If only the two of them could find some place where the prospects are better. There’s said to be a boom in Oregon – fuelled by a rare earth discovery, China’s buying a lot of that – but how can they get out there? They’d no longer have Charmaine’s trickle of money coming in, they’d run out of gas. They could ditch the car, try hitching, but Charmaine is terrified by the thought. Their car is the only barrier between them and gang rape, and not just for her, she says, considering what’s out there roaming around in the night with no pants on. She has a point.

What should he do to pull them out of this ditch? Whatever he has to. There used to be a lot of jobs licking ass in the corporate world, but those asses are now out of reach. Banking’s left the region, manufacturing too; the digital genius outfits have migrated to fatter pastures in other, more prosperous locations and nations. Service industries used to be held out as a promise of salvation, but those jobs too are scarce, at least around here. One of Stan’s uncles, dead now, had been a chef, back when cheffing was a good gig because the top slice was still living onshore, and high-end restaurants were glamorous. But not today, when those kinds of customers are floating around on tax-free sea platforms just outside the offshore limit. People that rich take their own chefs with them.



Another midnight, another parking lot. It’s the third one tonight; they’ve had to flee the previous two. Now they’re so on edge they can’t get back to sleep.

“Maybe we should try the slots,” says Charmaine. They’d done that once, and come out ten dollars to the good. It wasn’t much, but at least they hadn’t lost it all.

“No way,” says Stan. “We can’t afford the risk, we need the money for gas.”

“Have some gum, honey,” says Charmaine. “Relax a little. Go to sleep. Your brain’s too active.”

“What fucking brain?” says Stan. There’s a hurt silence: he shouldn’t take it out on her. Dickhead, he tells himself. None of this is her fault.

Tomorrow he’ll eat his pride. He’ll hunt down Conor, help him out with whatever scam he’s engaged in, join the criminal underclass. He has an idea about where to start looking. Or maybe he’ll just hit Con up for a loan, supposing Con is flush. That shoe used to be on the other foot – it was Conor who’d done the hitting up when they were younger, and before Conor had figured out how to game the system – but he’ll need to avoid reminding Conor of their former positions now.

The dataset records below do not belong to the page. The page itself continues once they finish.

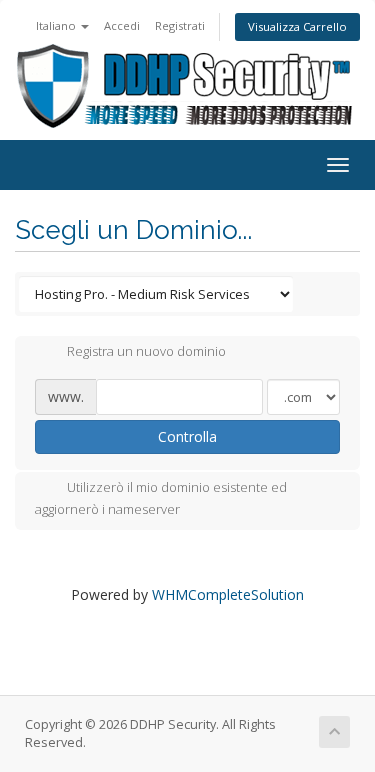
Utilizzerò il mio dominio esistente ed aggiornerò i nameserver (161, 499)
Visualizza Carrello (297, 26)
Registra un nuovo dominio (146, 352)
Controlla (187, 436)
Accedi (122, 25)
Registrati (180, 25)
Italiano (57, 25)
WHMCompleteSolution (228, 594)
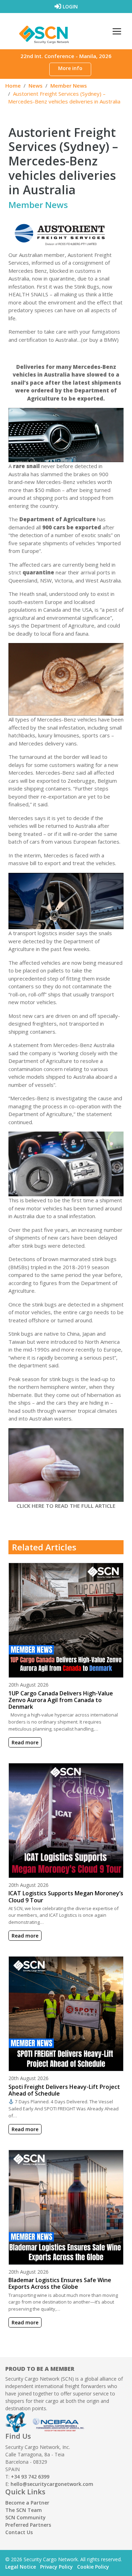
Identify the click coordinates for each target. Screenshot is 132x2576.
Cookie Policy (93, 2566)
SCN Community (25, 2517)
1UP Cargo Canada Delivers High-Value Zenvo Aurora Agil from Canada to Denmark (60, 1700)
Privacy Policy (56, 2566)
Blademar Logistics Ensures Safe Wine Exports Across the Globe (59, 2283)
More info (70, 68)
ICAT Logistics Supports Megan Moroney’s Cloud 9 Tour (65, 1896)
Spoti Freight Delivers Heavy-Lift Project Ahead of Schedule (64, 2090)
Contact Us (19, 2532)
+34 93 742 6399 (30, 2476)
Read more (25, 1742)
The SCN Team (23, 2510)
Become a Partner (27, 2502)
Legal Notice (20, 2566)
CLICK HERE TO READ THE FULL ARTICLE (66, 1505)
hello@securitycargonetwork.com (52, 2484)
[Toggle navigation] (117, 31)
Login (69, 6)
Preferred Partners (28, 2524)
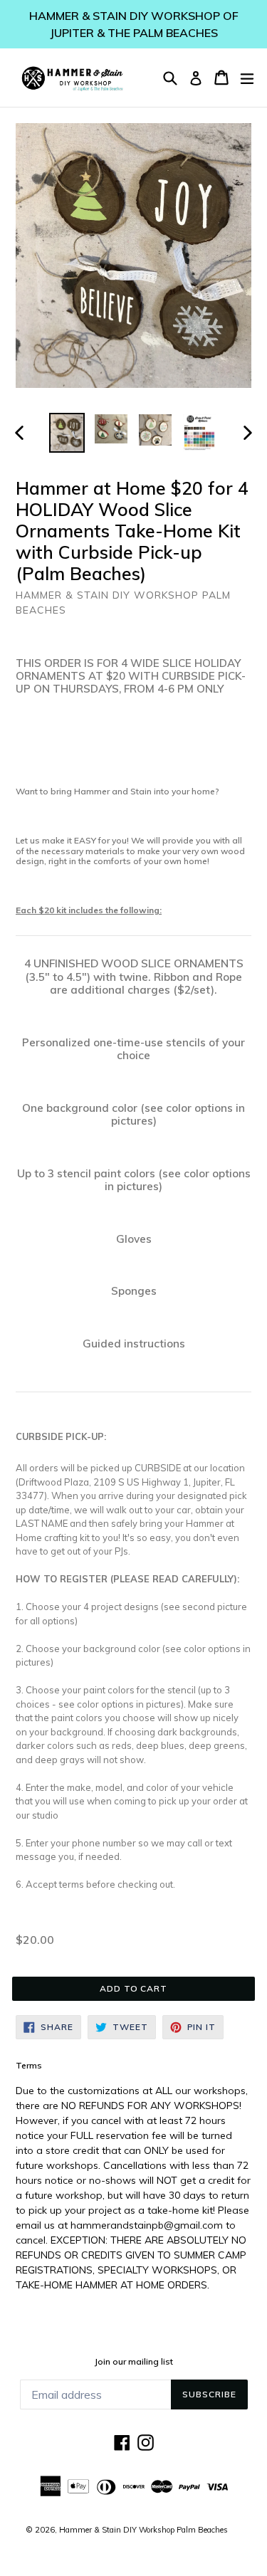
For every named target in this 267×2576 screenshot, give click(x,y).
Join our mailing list (134, 2362)
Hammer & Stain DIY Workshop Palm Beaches (143, 2530)
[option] (67, 432)
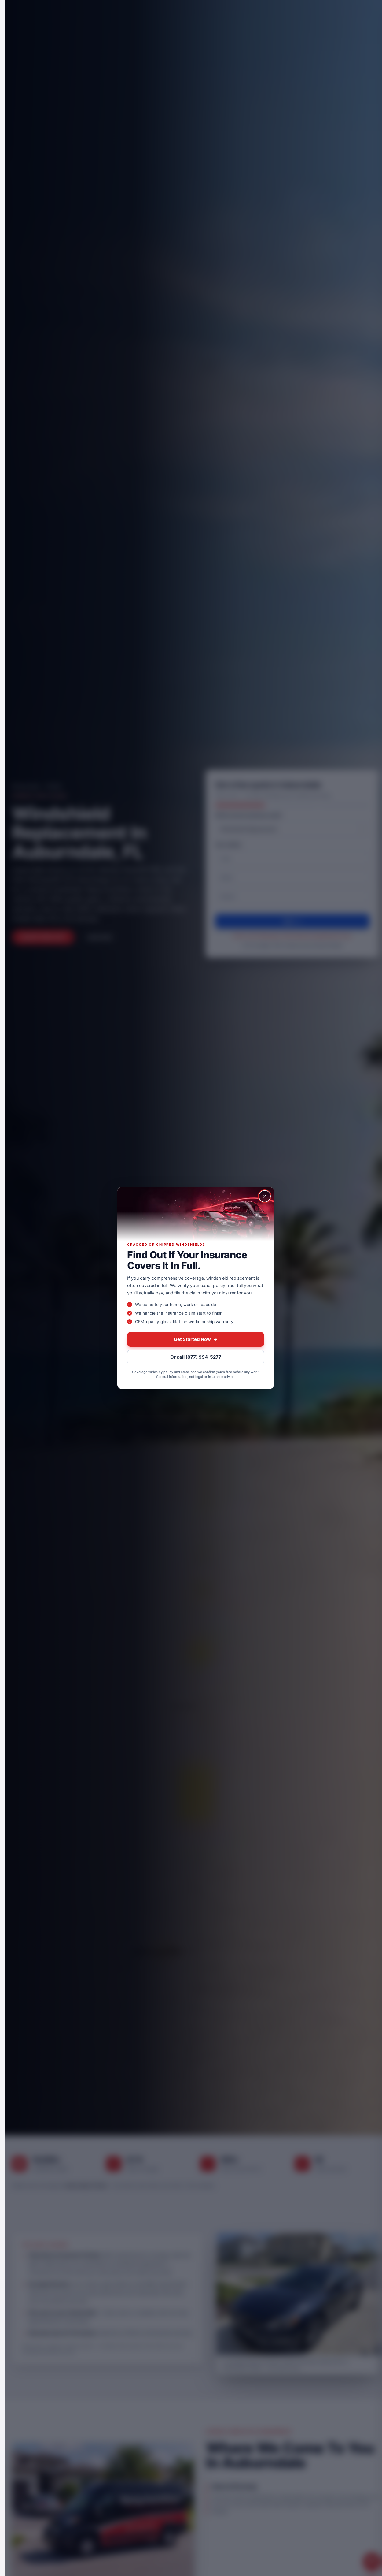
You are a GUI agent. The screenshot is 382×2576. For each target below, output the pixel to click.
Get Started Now (196, 1339)
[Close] (264, 1196)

Or maybe he should remind him. Con owes him. He could say Payback time or something. Not that he’s got any leverage. But still, Con’s his brother. And he is Con’s brother. Which must be worth something.

II   |   Pitch Brew

It wasn’t a good night. Charmaine did try for a comforting note: “Let’s concentrate on the things we have,” she’d said into the moist, stinky darkness of the car. “We have each other.” She’d started to reach her arm from the back seat into the front, in order to touch Stan, to reassure him, but then she thought better of it. Stan might take it the wrong way, he’d want to get into the back seat with her, he’d want them to make love, and that could be so uncomfortable with the two of them squashed in together because her head would get jammed up against the car door and she’d start to slide sideways off the seat, with Stan working away at her as if she was a job he had to get done really fast, and her head going bump bump bump. It was not inspirational.

Also she can never concentrate, because what if someone snuck up on them from the outside? Stan would be caught bare-assed, scrambling over into the front seat and trying to start the car while a gang of thugs bashed at the windows, trying to get at her. Though not her, first and foremost. What they’d want would be the truly valuable thing, which was the car. She’d be an afterthought, once they’d done away with Stan.